_What to do_
The lines to copy are those with "tree" in them. Pull each one from the entries below.

Collected data entries:
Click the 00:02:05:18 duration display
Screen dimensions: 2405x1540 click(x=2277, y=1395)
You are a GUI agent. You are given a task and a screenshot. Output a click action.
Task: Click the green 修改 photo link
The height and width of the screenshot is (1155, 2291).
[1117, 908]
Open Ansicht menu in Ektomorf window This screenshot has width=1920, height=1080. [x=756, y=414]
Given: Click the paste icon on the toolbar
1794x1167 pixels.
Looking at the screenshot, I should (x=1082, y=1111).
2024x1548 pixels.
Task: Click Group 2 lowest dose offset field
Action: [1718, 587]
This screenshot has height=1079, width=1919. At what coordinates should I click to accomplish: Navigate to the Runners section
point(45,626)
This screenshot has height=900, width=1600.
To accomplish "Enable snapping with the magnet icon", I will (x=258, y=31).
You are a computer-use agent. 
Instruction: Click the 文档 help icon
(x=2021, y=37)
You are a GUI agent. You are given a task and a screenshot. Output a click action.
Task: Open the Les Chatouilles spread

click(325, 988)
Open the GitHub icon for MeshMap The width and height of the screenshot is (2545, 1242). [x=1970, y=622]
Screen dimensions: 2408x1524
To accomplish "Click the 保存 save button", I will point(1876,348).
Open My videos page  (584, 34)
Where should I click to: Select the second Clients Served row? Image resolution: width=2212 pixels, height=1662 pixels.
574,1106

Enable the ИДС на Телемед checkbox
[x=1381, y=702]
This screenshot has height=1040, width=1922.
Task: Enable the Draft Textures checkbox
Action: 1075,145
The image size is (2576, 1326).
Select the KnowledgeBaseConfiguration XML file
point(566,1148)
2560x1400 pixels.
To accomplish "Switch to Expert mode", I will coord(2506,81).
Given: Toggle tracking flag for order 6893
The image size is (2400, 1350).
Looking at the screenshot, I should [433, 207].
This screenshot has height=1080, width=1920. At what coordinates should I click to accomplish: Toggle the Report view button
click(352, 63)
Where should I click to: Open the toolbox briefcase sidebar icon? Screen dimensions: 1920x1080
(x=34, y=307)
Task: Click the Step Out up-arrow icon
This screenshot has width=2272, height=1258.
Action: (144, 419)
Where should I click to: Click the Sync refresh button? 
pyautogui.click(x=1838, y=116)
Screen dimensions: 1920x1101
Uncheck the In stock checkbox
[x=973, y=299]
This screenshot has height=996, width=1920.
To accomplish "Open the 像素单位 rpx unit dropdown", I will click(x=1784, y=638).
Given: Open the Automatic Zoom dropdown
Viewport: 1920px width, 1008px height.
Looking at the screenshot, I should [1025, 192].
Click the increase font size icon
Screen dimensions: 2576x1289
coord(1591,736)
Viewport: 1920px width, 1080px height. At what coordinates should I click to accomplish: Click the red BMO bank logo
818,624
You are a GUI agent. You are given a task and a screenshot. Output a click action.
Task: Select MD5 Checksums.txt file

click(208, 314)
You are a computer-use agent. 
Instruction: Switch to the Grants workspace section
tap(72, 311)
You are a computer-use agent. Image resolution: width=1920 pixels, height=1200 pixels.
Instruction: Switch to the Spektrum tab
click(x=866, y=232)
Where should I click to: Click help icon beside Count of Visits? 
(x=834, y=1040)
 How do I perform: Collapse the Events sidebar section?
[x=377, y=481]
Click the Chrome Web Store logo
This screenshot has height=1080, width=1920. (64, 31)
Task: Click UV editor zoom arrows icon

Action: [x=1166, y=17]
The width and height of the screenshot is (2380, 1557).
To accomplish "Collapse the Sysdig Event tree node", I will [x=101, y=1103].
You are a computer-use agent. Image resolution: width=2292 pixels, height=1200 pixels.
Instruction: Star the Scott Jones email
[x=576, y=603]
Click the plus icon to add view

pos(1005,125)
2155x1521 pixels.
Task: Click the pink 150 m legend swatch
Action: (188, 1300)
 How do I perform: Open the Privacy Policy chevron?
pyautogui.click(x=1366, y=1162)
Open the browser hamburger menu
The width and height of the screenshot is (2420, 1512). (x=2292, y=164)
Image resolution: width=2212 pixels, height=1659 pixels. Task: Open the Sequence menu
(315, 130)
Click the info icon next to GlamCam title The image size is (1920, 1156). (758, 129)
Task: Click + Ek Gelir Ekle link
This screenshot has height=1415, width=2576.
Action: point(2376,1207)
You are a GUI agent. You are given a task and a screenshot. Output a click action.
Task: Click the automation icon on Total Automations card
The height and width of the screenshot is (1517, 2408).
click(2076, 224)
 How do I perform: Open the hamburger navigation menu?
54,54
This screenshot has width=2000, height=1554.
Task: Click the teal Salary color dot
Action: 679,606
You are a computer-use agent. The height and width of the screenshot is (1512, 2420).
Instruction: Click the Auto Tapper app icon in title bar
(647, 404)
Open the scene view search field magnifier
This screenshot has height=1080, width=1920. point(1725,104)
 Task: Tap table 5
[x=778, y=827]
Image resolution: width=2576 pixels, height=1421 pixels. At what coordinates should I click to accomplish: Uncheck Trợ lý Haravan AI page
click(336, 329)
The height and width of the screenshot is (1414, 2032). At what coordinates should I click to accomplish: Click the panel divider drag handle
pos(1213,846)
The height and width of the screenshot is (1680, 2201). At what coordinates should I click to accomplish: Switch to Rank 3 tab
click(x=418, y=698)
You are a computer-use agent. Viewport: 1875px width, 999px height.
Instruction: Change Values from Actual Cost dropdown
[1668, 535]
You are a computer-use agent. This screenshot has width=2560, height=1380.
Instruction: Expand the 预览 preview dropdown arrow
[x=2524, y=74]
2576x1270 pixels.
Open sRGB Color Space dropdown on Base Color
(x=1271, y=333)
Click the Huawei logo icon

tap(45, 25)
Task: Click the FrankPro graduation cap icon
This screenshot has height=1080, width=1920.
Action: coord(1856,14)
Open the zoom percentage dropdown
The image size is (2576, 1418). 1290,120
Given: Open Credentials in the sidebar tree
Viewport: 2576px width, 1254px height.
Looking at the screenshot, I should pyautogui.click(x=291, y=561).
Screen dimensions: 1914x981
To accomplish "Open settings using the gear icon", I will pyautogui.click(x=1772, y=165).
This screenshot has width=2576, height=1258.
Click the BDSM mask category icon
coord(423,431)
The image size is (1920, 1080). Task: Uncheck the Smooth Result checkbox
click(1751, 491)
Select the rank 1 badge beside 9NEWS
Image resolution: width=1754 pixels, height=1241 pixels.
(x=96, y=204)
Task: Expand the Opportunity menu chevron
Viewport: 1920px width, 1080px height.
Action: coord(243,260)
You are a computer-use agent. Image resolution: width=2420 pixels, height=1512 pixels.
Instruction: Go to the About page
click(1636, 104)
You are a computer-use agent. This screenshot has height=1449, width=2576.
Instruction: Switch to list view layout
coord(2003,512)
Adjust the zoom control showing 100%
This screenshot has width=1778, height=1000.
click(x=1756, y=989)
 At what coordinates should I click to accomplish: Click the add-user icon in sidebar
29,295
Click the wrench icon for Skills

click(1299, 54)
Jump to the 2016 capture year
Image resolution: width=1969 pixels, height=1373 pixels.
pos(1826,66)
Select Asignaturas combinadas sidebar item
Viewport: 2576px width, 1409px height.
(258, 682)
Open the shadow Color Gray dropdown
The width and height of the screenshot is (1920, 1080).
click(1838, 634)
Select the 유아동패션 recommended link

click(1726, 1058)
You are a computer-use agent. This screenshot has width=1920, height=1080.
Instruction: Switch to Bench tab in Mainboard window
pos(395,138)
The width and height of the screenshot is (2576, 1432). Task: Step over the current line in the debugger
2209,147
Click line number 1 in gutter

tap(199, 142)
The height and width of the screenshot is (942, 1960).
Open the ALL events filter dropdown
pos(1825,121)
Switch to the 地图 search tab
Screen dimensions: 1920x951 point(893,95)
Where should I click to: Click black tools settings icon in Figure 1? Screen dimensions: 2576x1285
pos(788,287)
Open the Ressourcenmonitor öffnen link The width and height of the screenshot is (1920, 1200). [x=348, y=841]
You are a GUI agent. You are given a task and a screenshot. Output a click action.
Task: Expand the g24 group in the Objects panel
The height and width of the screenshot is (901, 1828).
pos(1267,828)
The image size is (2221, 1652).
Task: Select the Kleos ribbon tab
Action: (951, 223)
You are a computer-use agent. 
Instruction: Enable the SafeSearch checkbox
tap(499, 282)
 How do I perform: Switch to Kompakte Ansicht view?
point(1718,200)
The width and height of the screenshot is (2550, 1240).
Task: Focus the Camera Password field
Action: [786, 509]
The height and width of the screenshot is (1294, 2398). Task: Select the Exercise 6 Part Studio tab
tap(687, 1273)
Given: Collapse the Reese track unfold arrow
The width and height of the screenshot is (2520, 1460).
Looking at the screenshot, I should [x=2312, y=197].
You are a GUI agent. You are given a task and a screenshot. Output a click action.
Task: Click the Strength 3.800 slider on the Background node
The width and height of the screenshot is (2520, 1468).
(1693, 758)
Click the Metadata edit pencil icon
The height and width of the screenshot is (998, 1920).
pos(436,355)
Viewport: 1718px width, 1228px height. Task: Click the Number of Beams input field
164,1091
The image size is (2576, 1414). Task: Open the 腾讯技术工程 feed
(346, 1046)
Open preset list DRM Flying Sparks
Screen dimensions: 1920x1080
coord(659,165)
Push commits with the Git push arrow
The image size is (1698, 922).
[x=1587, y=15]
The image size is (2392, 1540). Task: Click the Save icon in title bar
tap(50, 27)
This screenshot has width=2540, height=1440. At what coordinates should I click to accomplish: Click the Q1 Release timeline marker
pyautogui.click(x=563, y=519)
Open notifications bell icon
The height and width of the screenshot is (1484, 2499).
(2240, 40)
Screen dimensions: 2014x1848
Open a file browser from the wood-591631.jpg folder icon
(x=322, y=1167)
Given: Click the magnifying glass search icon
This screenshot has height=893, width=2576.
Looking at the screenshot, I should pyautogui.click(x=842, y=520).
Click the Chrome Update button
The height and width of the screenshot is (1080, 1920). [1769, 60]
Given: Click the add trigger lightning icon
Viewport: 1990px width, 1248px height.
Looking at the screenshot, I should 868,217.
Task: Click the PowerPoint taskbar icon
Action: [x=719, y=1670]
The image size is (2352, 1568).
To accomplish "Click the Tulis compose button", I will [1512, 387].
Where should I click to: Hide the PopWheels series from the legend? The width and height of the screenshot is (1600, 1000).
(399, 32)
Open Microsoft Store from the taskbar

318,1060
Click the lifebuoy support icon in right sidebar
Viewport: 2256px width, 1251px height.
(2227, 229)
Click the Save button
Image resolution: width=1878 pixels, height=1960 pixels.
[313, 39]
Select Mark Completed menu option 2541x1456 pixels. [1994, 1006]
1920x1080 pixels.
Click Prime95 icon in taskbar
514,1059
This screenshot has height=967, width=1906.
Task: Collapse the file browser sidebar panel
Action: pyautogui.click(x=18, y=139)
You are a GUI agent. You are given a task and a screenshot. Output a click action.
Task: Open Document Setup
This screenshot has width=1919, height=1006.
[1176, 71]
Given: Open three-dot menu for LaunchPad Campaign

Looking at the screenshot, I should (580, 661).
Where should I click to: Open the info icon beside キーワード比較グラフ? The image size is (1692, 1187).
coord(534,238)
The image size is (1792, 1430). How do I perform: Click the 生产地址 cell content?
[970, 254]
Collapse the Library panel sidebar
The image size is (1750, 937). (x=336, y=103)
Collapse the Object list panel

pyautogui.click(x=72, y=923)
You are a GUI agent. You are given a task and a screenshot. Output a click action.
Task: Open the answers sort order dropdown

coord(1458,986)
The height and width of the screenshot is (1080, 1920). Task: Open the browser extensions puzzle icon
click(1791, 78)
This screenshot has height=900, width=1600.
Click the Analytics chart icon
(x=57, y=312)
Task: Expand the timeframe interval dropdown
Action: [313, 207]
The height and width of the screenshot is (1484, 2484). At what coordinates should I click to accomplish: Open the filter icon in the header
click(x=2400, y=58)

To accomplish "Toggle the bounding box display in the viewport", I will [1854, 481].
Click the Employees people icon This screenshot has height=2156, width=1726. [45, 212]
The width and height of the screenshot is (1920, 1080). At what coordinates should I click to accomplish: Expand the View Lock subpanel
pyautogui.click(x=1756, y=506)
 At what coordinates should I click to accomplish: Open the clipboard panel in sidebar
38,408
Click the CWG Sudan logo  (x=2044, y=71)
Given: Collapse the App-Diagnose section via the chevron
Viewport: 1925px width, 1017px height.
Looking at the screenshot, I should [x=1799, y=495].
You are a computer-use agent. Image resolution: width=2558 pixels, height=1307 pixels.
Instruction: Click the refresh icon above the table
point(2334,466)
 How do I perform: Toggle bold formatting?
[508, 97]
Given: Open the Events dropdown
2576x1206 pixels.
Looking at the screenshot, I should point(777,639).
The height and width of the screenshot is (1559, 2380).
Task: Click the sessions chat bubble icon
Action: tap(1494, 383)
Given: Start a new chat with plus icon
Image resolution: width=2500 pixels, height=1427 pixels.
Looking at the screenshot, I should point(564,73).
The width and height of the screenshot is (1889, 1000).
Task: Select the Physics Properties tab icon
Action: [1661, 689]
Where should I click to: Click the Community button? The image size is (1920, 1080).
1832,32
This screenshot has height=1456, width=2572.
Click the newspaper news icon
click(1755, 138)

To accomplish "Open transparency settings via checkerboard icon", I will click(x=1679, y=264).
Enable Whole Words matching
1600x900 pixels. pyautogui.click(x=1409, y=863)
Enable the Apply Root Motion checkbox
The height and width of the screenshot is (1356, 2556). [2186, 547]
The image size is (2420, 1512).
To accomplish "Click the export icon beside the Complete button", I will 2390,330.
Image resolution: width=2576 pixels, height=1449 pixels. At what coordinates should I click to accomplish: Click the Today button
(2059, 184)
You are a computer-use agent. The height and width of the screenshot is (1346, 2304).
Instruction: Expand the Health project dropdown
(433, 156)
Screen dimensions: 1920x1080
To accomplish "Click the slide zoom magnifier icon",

_Task answer_
To accomplish "Collapse the Sysdig Event tree node", I will [x=101, y=1103].
Given: Open Credentials in the sidebar tree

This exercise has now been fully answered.